倅がテスト期間として小児科の療育系病棟に3か月間通っていた時、バスの女性運転手が私に言ってくれた。彼女には4人の息子がいるが、長男と次男が発達障碍だそうで、長男は薬を服用しているという。しかし良い薬と良い医者に巡り合うまでは、本当に苦難の道だったそうだ。

その経験から、私達親に対しても、そしてバスに乗って来る沢山の子供達に対しても、とても愛情深く接してくれる。私も一時期、加配の先生になって、沢山の辛い想いをしている親子を少しでも助けたいと思っていた。

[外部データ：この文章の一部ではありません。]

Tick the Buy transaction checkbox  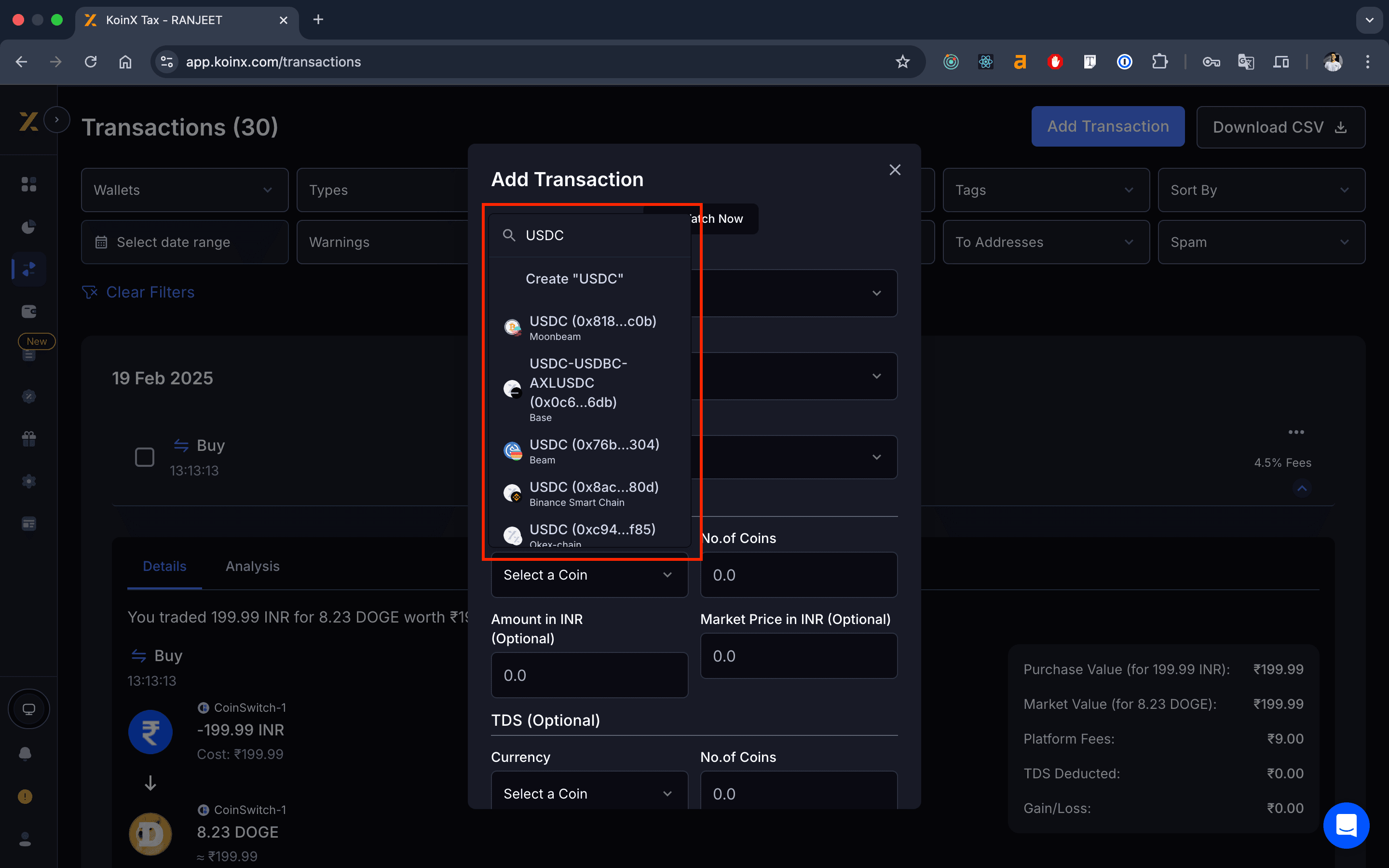point(145,457)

けれど、いざ倅が加配を付けた方が良いと言われるようになり、本当に必要なんだろうかと疑うようになってきた。

 

療育系病棟から元の療育園に復帰する時に、療育園の担任から、

「絶対に加配を付けてほしい。でないと受け入れられない」

と再三療育系病棟の専門医に電話があったという。その都度、専門医は

「そこまでする必要は全くない」

と言っていたが、半ば脅すように何度も申し出の電話がかかってきた為、

「療育園の部屋そのものが、倅が癇癪を起した時にクールダウンができないので、外に連れ出す大人が必要となる。その為に加配をつける」

という理由で加配がつけられるようになった。

それを私達が聞いたのは随分後の話だった。

 

しかし、わざわざ入学を一年遅らせて、その道の「プロ」が携わる療育園に通わせていても、担任との相性が悪いのか、とにかく悪目立ちして、加配がついているにも関わらず、何故か毎回電話がかかり、倅を落ち着かせてほしいと懇願される始末だった。